Half a mile out, the town was only shape behind her. A low dark mass under gray.
Ahead: nothing.
Then, off to her right, a shape broke the plain. A drainage road raised slightly above the ash field, and under it the black mouth of a culvert.
Shelter. Maybe.
She checked the sky. The window was thinning. She could feel it in the air on the strip of skin between mask and collar, the temperature dropping faster now, each breath less warm than the last. Open ground at full night would kill her. The culvert was ugly, narrow, and enough.
She angled toward it at a limping run she did not yet recognize as a limp, only fatigue. The culvert mouth was half-choked with ash. She dropped to one knee and crawled inside, pushing the pack ahead of her until the metal curve swallowed the last of the light.
The corrugated steel still held the day’s heat.
Not much. Enough.
She dragged herself deeper until the wind outside became a reduced, hollow sound. The pipe was barely wide enough for her shoulders and pack together. She turned onto one hip, pulled the emergency blanket around herself, foil against her body, and listened.
Outside, the world changed state.
The last warmth bled out of the air in minutes. She could hear freezing happen in small ways she would not have believed possible that morning: the brittle tightening of metal, the first delicate tap of ice forming where moisture had collected at the pipe mouth, the wind sharpening as if ground on stone. Somewhere far off, in the direction of town, something large failed with a long, groaning collapse.

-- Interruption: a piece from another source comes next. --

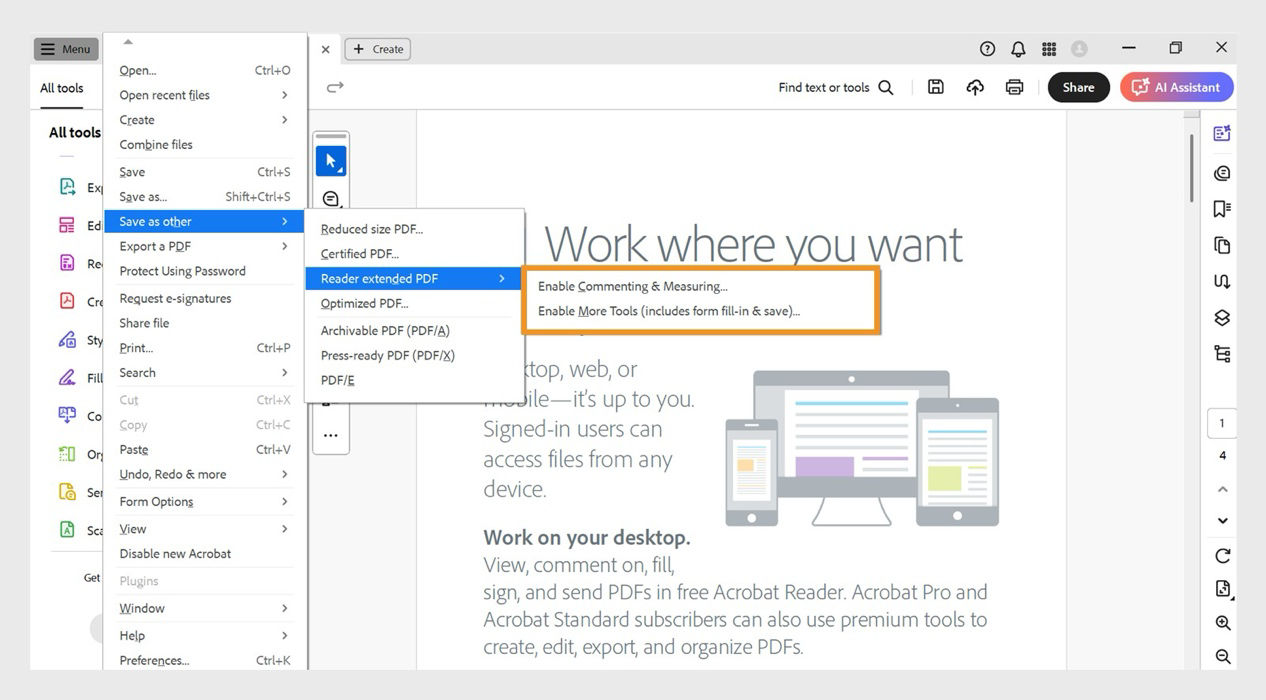Expand the Export a PDF menu entry
Screen dimensions: 1266x700
point(154,246)
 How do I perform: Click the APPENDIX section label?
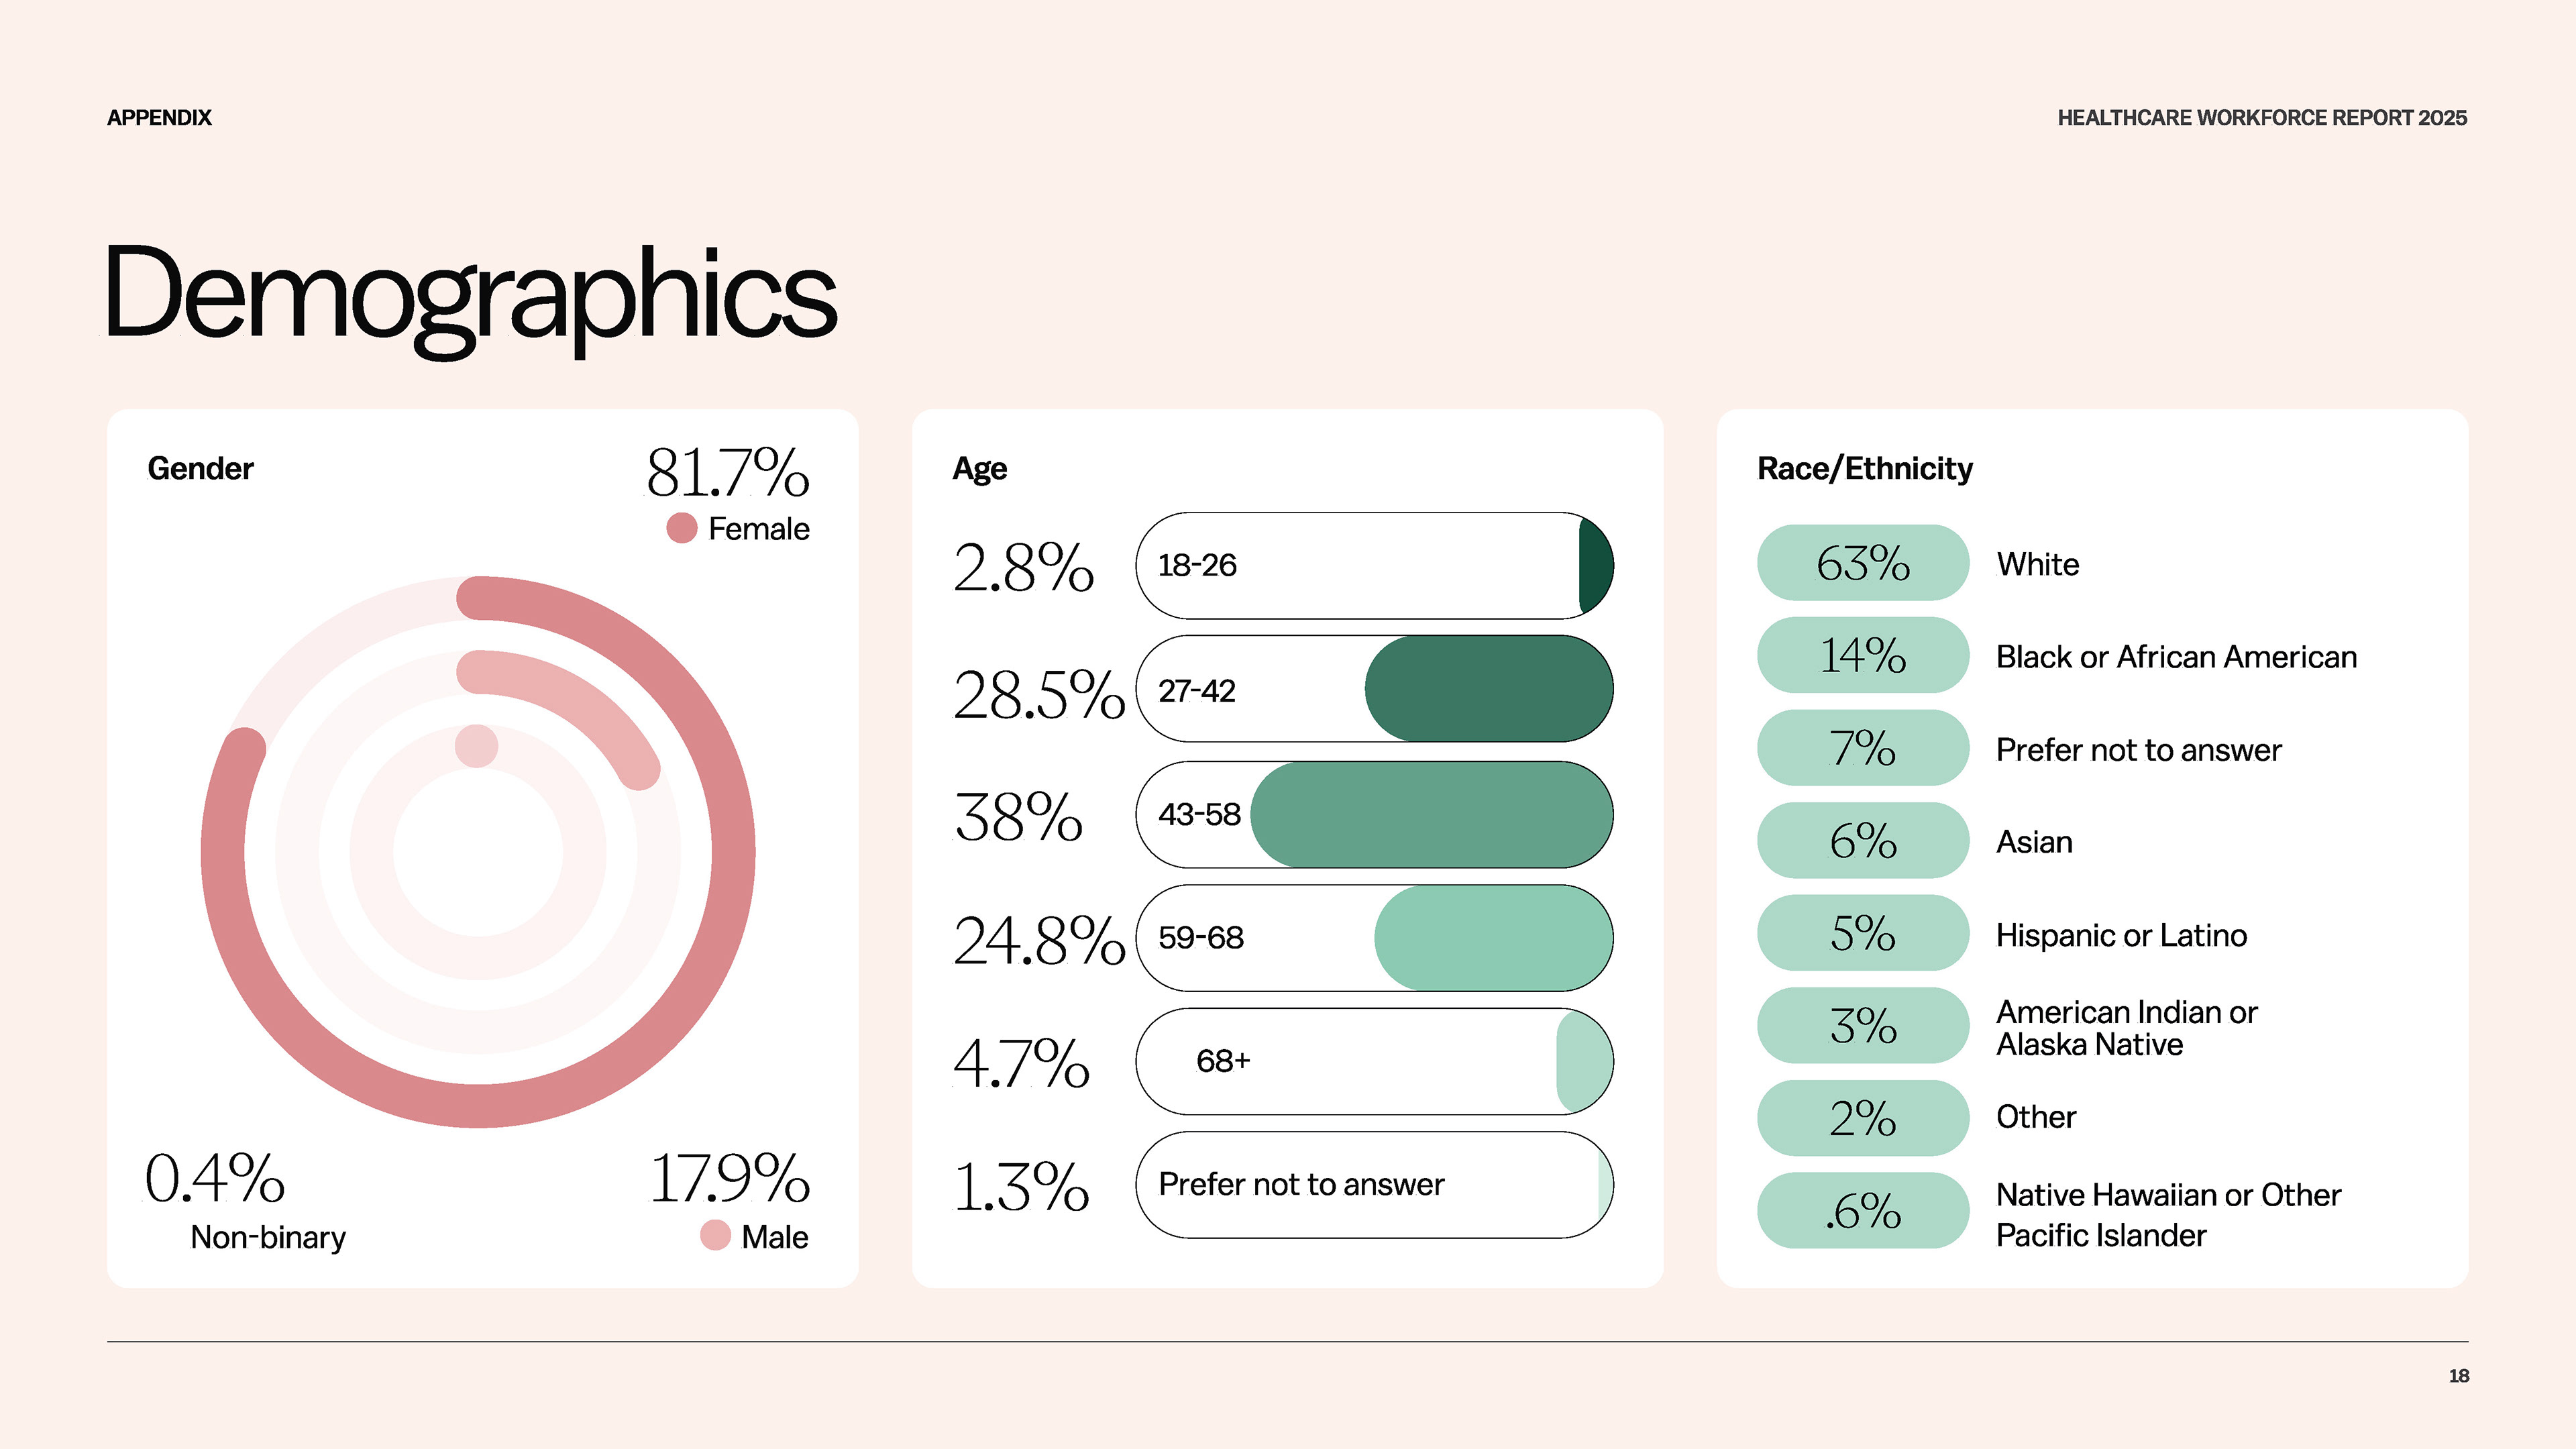pyautogui.click(x=159, y=118)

Mara flexed her hands inside her gloves. Pain answered from the palms where the rebar had driven through the fabric. She pulled the gloves off with her teeth and touched the pads of her fingers to the pipe wall. Warm still. Cooling.

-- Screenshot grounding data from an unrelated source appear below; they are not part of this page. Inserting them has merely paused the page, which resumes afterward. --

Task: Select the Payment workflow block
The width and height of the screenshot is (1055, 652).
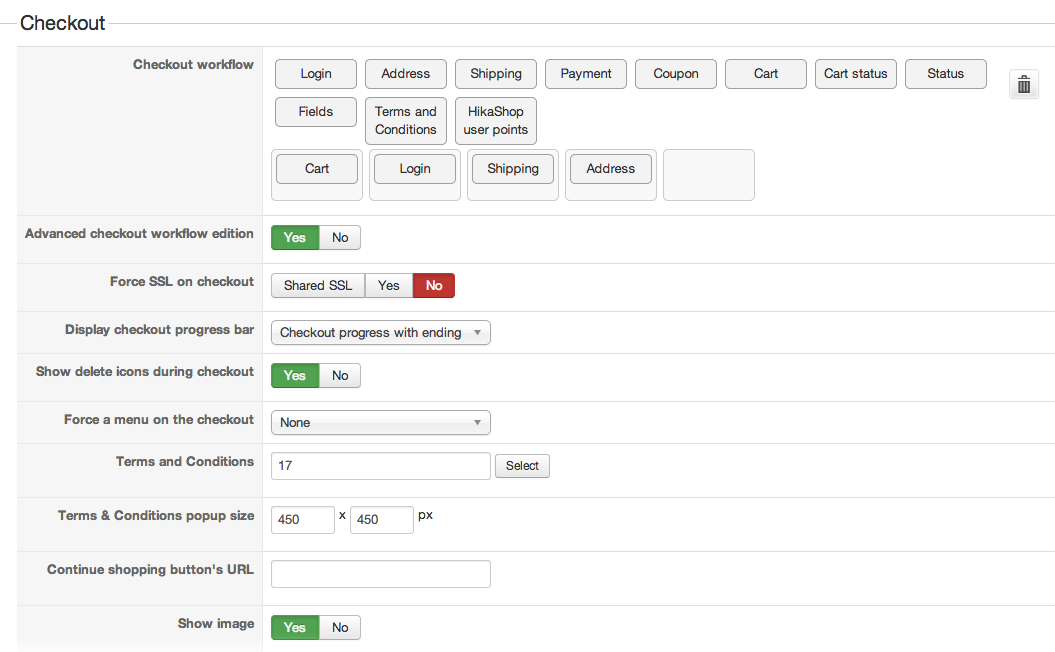Action: coord(586,74)
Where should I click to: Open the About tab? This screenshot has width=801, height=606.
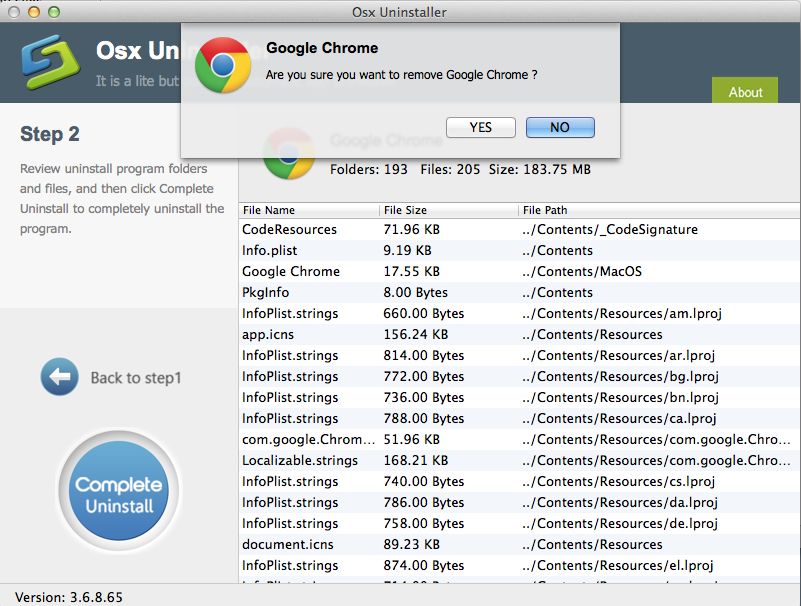tap(745, 91)
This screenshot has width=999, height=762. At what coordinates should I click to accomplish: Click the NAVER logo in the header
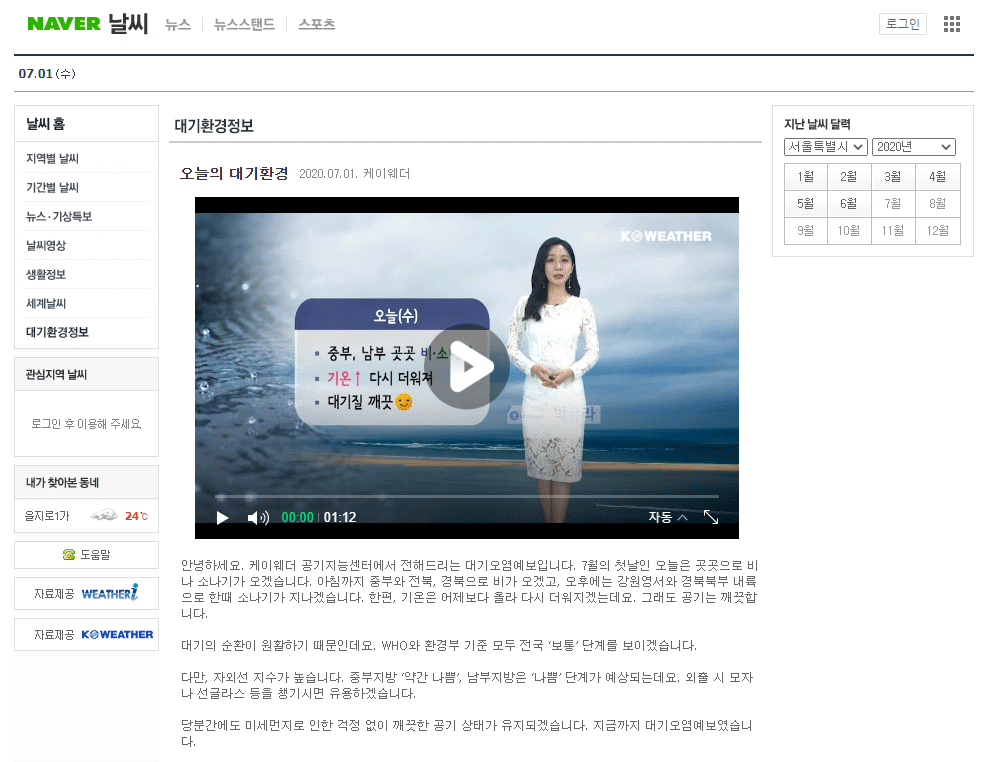pos(64,24)
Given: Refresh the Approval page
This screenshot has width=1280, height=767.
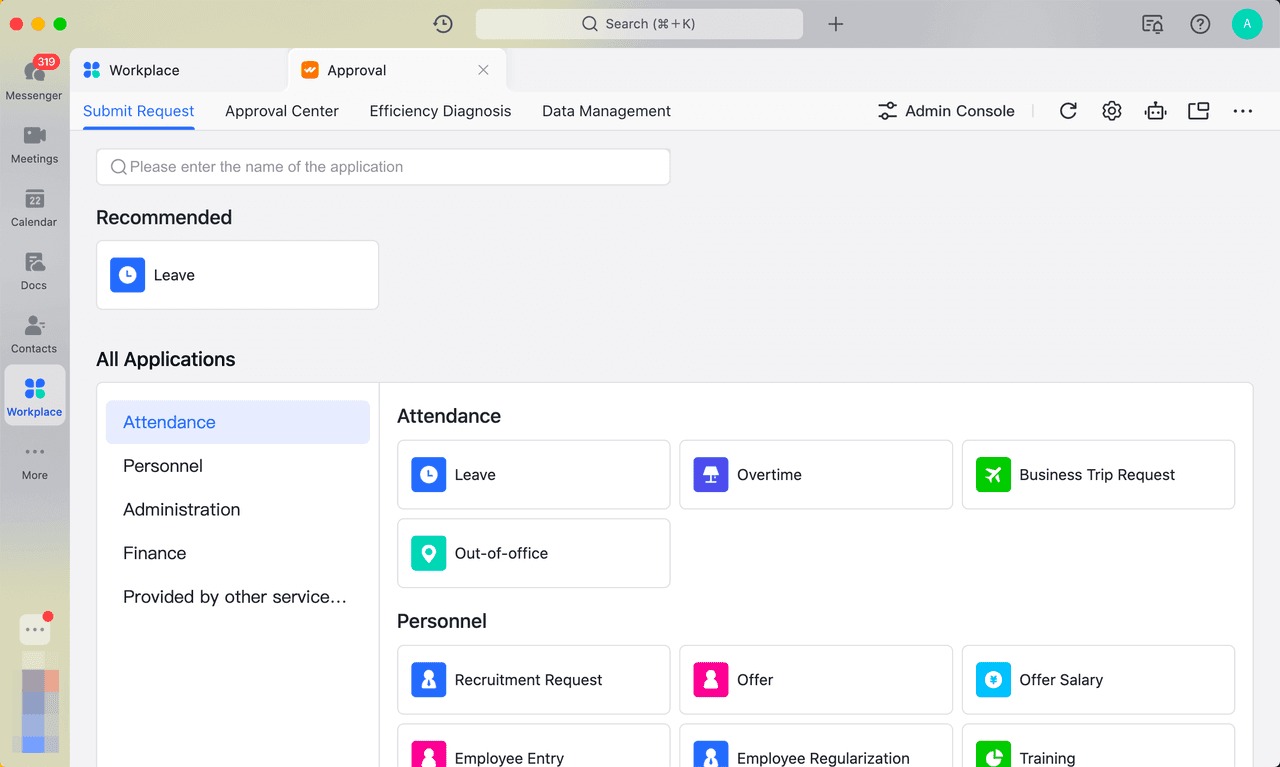Looking at the screenshot, I should pyautogui.click(x=1068, y=111).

The pack pressed against her chest. She unzipped it by feel just enough to make sure the box was still there. Cardboard. Intact. Boots inside. She closed the zipper again.

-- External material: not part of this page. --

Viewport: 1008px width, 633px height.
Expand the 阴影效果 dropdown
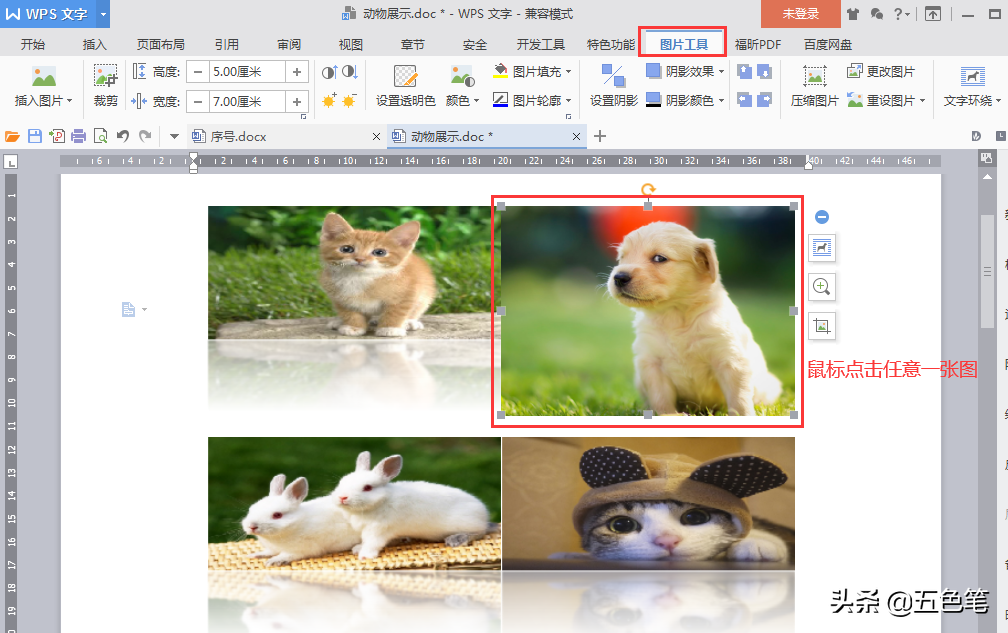[686, 72]
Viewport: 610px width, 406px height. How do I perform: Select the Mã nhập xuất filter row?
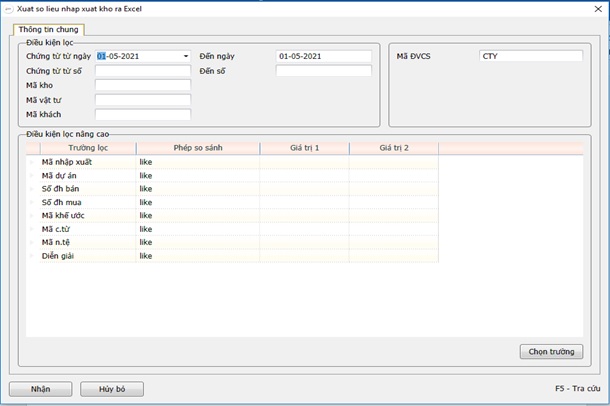(85, 162)
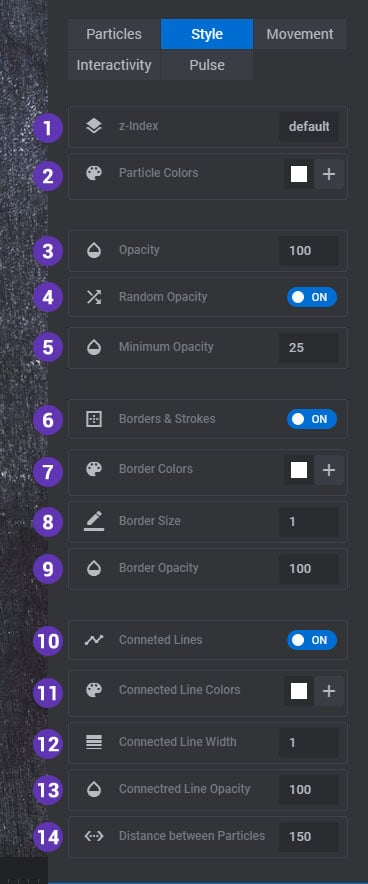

In the dark her body began to come back to itself. The climb over the overpass settled into her shoulders. The run across the ash lodged in her calves. Her pulse slowed, and with the slowing came the things she had kept behind motion.
Lily at two, her whole hand wrapped around one of Mara's fingers. The unreasonable strength of that grip. Lily in the truck after a late shift pickup, asleep against the door, mouth open, trusting the road and her mother both without knowing she was doing either. Lily on the phone that morning saying fine, fine, fine in a voice already turned away.
Mara pressed her aching palms against the cooling metal and shut her eyes.
Fifty-two miles. Maybe. Seven windows left if Kat's numbers held. Fewer if they didn't. The distance was too large to think in maps now. Better to think in bodies. This much in her legs. This much in her lungs. This much left in the hands.
She did not sleep. She floated close to it, then away again whenever the cold bit harder through the pipe wall. Each time she came up she heard the same thing in memory and in bone.
Mom—
The unfinished word sat in her like a hook.
Outside, the night settled fully over the ash plains. Inside, Mara kept one hand on the pack and one hand against the metal, feeling the heat leave the world a fraction at a time, waiting for dawn to give it back just long enough to move.